Colonel Nordstrad is a giant – a giant in a wheelchair. Ex-army, turned private investigator after retirement.
“Here’s my report.” He hands me a folder. Given his appearance, his voice is surprisingly soft.
“You have conclusive proof?” My heart is beating fast.
“Conclusive enough for you and me, but nothing that will hold up in a court. Sorry.”
Back in my room, I study the report. I finish reading it. Then I spread my pray mat and pray.
Nordstrad is right. The evidence is conclusive for him and me. Ten years ago, one day, while staying at this hotel, I had gone night-walking. Upon my return, I had found my wife brutally raped and murdered in our room. She had not been able to make any noise because her mouth had been taped. Subsequent investigation had resulted in no arrests. The perpetrator had not been found. I had been harboring my suspicions – suspicions to which I could now attach a name: Haysfire.
The ball is now in my court.
Ram Prasad. Ram Prasad is my key to the next step.
Haysfire sleeps alone in his apartment. He does not have a family. People like Haysfire usually do not have families. Thank God. When he is rudely shaken awake, he tries to sit up but he cannot. He has been securely tied to his bed. He cannot even make a noise because his mouth has been taped shut.
He looks at me and there is fear in his eyes. He looks at the knife in my gloved hand.
“You remember me, don’t you?” I say. “And my wife, Firdaus.”
He tries to move and makes vague noises.
“For ten years, a sense of injustice has been burning through my soul. Time to balance the scales of justice is here.”
I move toward him.

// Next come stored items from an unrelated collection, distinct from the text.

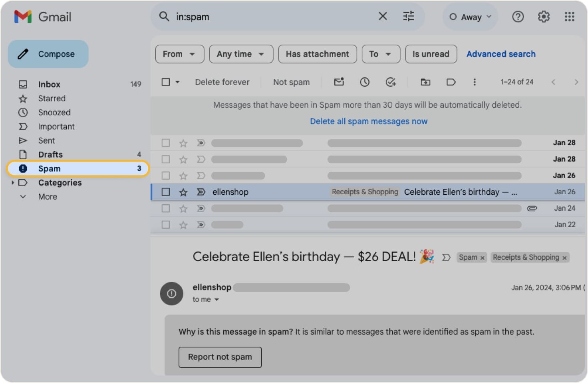Star the ellenshop birthday email

(x=183, y=192)
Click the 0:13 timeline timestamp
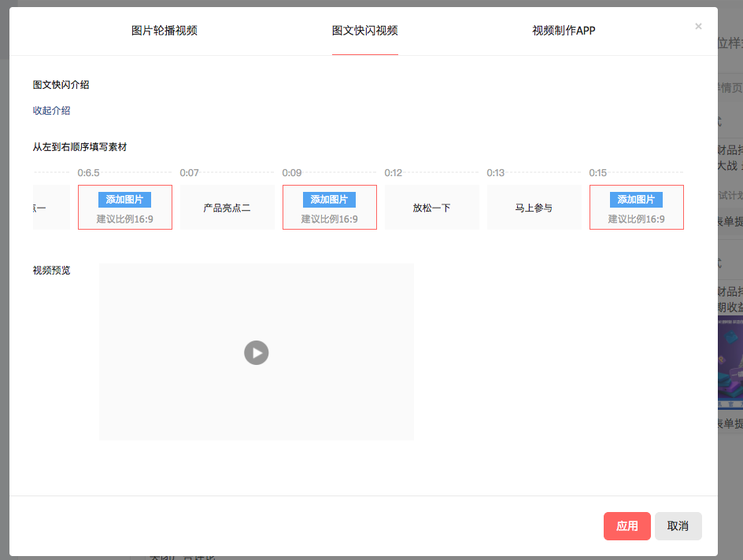 [496, 173]
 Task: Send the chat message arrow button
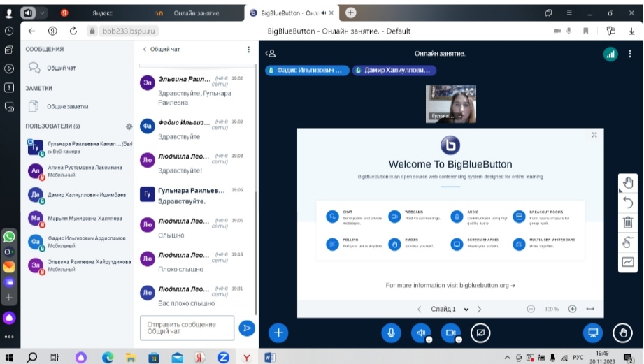click(x=246, y=328)
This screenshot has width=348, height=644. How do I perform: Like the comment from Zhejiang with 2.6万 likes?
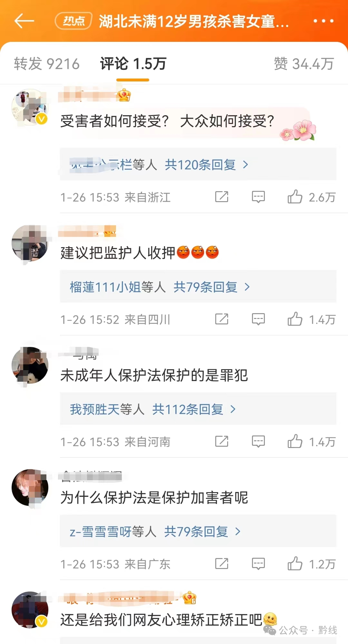pos(295,197)

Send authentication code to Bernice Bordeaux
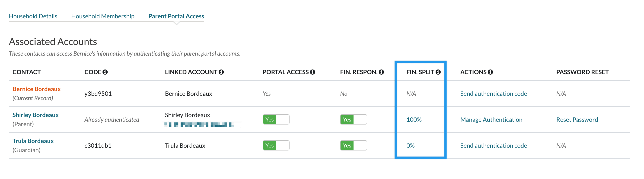pyautogui.click(x=494, y=94)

He is not moving any longer, as if he has given up every hope. Only his eyes move, and there is stark terror in them. Suddenly I sense a stench that starts slowly but grows strong. I recognize it. Haysfire has lost control of his bladder.
I raise the knife, pause, and move back in disgust. I cannot do it. I cannot kill someone in cold blood. I move away from the bed, put the knife back in the kitchen where I had picked it from, and leave his apartment.
I take the elevator down to the main floor. The lobby is cozy and beautifully lit. The girl at the reception desk smiles at me. I walk out of the hotel.
The silence of the night calms me. The vast, overwhelming sky full of stars shows me the insignificance of my affairs and my existence. Suddenly, I see bright pin-pricks of light moving through the sky.I remember the predicted meteor showers. .
I raise my hands to the sky and pray. Then I make my way back to the hotel. I know that I will be arrested for assault and breaking and entering because Haysfire is sure to sic the police on me once he manages to remove the ropes and the gag.
I enter the hotel and am arrested for suspicion of murder of Haysfire.
Later, they let me go. One of the meteorites managed to burn through the thickness of the earth's atmosphere and break into Haysfire's room through the window. They found the pebble-sized meteorite embedded in his head where it had hit him and caused his death. A very strange turn of events. The ropes and gag did indicate some sort of foul play but they do not have enough evidence to pin it on me.
Before going back to my room, I confront Police Chief Gardner:
“You have to admit that suspicion of murder was justified under the circumstance,” the Police Chief said. “The rope, the gag…”
“But why is it that among the fifty or so people in the hotel I was the only person arrested on suspicion? No one else in the hotel was even investigated, as far as I know.”
“Because … because…”
“Is it because I am a Muslim and the stereotypes created ages ago back on earth are still clinging to our psyches?”
The Police Chief had the grace to look sheepish.
Back in my room, I analyze my feelings and find that there is a peace of sorts in my heart and mind. In a way, I think that I have avenged my wife.
Underneath the starry skies of the moon, I had prayed – prayed hard – for Haysfire’s death.